Fragment >>
- - -

Niema możliwości regulacji czułości na drodze elektronicznej i dlatego regulację czułości "automatycznego wyłącznika rozrusznika" w oparciu o czujnik TLE4905L trzeba wykonać przez regulację rezystancji obwodu magnetycznego, czyli poprostu przez odpowiedni dobór długości blaszek magnetowodu zamontowanego na przewodzie zasilającym rozrusznik.
Trzeba wykonać próbny magnetowód i skorzystać z układu pomiarowego pokazanego na Rys.3.

Konstrukcja próbnego magnetowodu i układ pomiarowy do optymalnego doboru długości blaszek magnetowodu są pokazane na Rys.3, oraz na fotografiach.
Obrazek
Paski z miękkiej cynowanej blachy stalowej o grubości 0,4 mm i szerokości 4,5 mm (np. z puszki po konserwie) są przylutowane do klamry z drutu miedzianego o średnicy 1,5 mm w kształcie spłaszczonego U. Odpowiednio wyginając klamrę należy uzyskać szczelinę nabiegunników (około 1,5 mm) taką, aby włożony/wciśnięty czujnik TLE 4905L stabilnie się trzymał, nie wypadał ze szczeliny. Dłuższe końce pasków uformować na szablonie imitującym kabel w ten sposób, aby blaszki ściśle przylegały do szablonu na około 2/3 długości obwodu, końce pasków zagiąć prostopadle do osi kabla/szablonu. Prostopadle do osi zagięte końce nie biorą udziału w skupianiu linii sił pola magnetycznego (bardzo mały wpływ, mogą być tymczasowo nieco dłuższe), a znakomicie ułatwiają włożenie magnetowodu na kabel, i magnetowód stabilnie utrzymuje się na kablu wykorzystując sprężystość blaszek.

- - -

Listing danych >>
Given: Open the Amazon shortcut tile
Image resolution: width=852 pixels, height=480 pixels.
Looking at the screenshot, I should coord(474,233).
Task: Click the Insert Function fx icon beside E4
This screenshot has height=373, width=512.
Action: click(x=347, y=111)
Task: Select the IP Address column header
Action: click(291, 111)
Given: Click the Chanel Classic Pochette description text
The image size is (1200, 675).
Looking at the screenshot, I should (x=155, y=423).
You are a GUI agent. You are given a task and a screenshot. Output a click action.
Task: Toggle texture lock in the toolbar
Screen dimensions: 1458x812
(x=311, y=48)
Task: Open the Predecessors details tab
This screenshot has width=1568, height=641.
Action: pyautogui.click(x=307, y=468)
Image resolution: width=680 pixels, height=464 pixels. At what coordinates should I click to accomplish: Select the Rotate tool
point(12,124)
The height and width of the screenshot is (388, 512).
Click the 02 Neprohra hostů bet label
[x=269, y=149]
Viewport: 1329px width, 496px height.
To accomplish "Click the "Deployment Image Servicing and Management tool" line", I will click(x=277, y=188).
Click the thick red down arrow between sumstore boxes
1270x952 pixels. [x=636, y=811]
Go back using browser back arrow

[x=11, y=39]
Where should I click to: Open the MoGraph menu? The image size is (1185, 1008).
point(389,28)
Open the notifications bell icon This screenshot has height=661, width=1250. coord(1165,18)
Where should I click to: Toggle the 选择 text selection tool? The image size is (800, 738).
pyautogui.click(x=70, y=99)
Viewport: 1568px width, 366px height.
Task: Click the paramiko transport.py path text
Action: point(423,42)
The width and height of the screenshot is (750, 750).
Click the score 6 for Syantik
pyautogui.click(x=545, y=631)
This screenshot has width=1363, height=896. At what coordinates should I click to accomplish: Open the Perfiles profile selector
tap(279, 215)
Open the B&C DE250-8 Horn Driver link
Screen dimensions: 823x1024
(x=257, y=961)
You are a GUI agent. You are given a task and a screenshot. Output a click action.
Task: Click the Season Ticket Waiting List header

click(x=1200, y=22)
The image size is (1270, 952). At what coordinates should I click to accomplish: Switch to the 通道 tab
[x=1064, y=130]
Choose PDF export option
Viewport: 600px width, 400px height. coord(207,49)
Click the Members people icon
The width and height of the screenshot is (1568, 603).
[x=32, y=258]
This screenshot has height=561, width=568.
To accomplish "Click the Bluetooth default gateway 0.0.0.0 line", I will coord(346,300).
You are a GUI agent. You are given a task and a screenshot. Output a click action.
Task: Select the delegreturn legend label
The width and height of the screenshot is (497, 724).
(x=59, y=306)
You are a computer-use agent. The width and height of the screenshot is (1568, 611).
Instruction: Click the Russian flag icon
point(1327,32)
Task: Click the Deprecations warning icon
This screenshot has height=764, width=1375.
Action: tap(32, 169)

- - -

Do zrobienia >>
1. Wypisz wszystkie wartości w milimetrach podane we fragmencie o magnetowodzie i przy każdej wskaż, czego dotyczy.
2. Przedstaw jako tabelę Markdown z kolumnami „Nr” i „Treść” cały listing od wiersza zawierającego „This screenshot has width=1363, height=896.” aż po wiersz zawierający „click(x=1200, y=22)”, łącznie z oboma. Puste wiersze pomiń.

Odpowiedzi do zadań >>
1.
- 0,4 mm: grubość pasków z miękkiej cynowanej blachy stalowej
- 4,5 mm: szerokość pasków z blachy
- 1,5 mm: średnica drutu miedzianego, z którego wykonana jest klamra
- około 1,5 mm: szczelina nabiegunników

2.
| Nr | Treść |
|---|---|
| 1 | This screenshot has width=1363, height=896. At what coordinates should I click to accomplish: Open the Perfiles profile selector |
| 2 | tap(279, 215) |
| 3 | Open the B&C DE250-8 Horn Driver link |
| 4 | Screen dimensions: 823x1024 |
| 5 | (x=257, y=961) |
| 6 | You are a GUI agent. You are given a task and a screenshot. Output a click action. |
| 7 | Task: Click the Season Ticket Waiting List header |
| 8 | click(x=1200, y=22) |